True Dickinson is an entrepreneur who runs a popular and successful baby company online — a service that delivers a present to both mother and baby each month for the first year of the baby’s life. (This company, by the way, now is on the brink of becoming a real company, run by one of my dearest childhood friends). She has a young son from her first marriage, on whom she lavishes all her love, and loyal assistants; but her own personal insecurity and mistrust have stopped her from ever having what she wants most: another love in her life.
All that changes when the younger man she has met earlier on the evening of her 43rd birthday, Valentine’s Day, rescues her from the snowy marsh into which her car has plunged during a Nor’easter on Cape Cod. That True and Hank Bannister are in love is beyond doubt. Whether True and Hank’s love can survive their impulsive marriage, her lack of faith, and True’s scheming mother is another question.

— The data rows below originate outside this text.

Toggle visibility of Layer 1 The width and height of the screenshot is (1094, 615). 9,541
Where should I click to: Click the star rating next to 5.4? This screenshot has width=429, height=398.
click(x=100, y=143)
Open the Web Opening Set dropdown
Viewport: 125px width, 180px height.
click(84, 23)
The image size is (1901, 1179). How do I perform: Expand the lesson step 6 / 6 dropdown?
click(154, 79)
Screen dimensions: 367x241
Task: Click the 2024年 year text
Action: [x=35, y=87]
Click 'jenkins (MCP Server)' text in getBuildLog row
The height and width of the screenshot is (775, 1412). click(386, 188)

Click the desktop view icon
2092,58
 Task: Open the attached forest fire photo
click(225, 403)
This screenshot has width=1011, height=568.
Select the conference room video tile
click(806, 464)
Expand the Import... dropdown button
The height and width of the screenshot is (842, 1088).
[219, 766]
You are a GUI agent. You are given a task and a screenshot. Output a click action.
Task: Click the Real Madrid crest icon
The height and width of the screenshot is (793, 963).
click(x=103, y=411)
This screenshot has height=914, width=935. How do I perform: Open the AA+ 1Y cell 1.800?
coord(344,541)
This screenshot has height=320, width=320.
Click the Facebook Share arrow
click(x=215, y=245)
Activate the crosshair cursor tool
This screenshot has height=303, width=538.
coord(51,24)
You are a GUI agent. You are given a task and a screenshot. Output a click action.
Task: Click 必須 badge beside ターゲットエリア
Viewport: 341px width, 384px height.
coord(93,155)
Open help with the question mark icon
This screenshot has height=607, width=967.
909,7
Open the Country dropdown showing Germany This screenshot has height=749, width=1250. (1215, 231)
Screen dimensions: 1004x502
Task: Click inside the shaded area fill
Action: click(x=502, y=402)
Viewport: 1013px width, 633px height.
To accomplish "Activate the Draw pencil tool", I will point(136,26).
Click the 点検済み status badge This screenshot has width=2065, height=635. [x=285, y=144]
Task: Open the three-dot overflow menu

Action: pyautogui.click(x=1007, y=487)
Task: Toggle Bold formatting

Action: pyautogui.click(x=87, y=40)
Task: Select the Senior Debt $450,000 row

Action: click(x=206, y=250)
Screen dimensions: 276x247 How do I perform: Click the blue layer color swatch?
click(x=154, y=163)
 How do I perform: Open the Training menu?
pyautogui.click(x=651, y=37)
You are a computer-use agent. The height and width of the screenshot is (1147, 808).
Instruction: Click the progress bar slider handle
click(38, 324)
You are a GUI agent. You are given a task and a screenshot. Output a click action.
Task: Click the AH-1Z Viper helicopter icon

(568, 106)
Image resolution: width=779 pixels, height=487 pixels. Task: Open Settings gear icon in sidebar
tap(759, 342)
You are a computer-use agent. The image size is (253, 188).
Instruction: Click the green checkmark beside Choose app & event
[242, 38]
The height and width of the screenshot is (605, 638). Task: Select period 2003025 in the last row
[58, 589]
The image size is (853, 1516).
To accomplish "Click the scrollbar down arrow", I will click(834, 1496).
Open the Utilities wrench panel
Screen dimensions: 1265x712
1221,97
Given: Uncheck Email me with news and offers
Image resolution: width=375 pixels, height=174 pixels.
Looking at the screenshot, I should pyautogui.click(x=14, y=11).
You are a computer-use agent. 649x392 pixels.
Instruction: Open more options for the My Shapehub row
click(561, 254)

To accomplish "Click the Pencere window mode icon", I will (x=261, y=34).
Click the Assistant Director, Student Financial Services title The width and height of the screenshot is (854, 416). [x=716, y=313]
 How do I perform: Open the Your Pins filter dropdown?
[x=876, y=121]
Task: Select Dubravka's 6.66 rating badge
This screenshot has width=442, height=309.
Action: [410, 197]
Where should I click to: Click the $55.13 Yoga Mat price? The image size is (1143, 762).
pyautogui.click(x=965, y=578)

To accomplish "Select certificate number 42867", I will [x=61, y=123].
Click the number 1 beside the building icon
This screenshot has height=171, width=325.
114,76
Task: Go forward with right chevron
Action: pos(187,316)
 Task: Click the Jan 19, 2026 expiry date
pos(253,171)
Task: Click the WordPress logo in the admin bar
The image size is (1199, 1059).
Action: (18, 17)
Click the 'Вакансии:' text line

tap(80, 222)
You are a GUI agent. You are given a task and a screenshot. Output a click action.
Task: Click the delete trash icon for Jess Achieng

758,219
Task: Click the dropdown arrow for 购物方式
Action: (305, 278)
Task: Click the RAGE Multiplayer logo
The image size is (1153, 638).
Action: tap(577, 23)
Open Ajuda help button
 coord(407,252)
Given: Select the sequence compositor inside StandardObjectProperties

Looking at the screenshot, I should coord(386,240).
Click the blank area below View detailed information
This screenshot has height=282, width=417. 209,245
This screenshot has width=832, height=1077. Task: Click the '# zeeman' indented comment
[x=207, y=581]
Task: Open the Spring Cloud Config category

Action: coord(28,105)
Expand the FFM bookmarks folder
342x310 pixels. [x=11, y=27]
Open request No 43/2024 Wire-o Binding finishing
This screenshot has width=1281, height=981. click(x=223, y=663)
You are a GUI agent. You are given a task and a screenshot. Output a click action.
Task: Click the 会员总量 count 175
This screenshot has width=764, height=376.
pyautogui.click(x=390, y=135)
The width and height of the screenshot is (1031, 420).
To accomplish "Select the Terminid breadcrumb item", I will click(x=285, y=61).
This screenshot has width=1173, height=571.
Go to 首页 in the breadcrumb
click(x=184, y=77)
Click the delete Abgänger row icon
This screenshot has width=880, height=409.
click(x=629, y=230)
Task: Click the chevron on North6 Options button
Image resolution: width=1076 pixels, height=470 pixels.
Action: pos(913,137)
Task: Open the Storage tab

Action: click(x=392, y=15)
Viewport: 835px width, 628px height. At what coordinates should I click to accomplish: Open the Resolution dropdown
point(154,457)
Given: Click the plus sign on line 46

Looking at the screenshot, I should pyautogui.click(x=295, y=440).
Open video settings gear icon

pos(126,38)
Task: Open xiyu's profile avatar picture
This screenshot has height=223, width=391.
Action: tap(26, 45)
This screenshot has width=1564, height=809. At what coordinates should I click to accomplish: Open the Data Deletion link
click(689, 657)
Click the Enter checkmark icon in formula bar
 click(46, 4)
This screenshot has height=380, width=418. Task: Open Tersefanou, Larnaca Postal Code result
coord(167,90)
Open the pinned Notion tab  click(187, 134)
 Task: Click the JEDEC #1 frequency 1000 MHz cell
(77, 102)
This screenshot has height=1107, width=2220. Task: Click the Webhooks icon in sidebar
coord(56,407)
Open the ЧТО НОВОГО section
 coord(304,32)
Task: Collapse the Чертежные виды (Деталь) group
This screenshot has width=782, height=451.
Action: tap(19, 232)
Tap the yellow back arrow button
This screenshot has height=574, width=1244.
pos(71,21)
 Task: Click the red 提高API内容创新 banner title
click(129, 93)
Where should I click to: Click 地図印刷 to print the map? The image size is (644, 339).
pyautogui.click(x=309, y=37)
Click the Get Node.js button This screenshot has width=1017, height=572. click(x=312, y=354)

The most like a romance of any of my novels, Twelve Times Blessed is really about the possibility of love between generations, between traditions and on the cusp of a new century — when all the old rules no longer apply and good people struggle to create a set of new ones with which they can live and thrive. True Dickinson has been called the most “annoying” of all my protagonists, because she is insecure though she is successful. But I would argue that these two elements are often mutual in an individual’s life, and even that the very insecurity a person feels can lead her to success in the exterior world, while leaving her hollow in the personal realm. Or perhaps I simply know some really unusual people who are successful — because most of them have a thin crust of absolute confidence that overlays an abyss of self-doubt. The possibility of healing for that kind of person is perhaps an even more important thread in this story.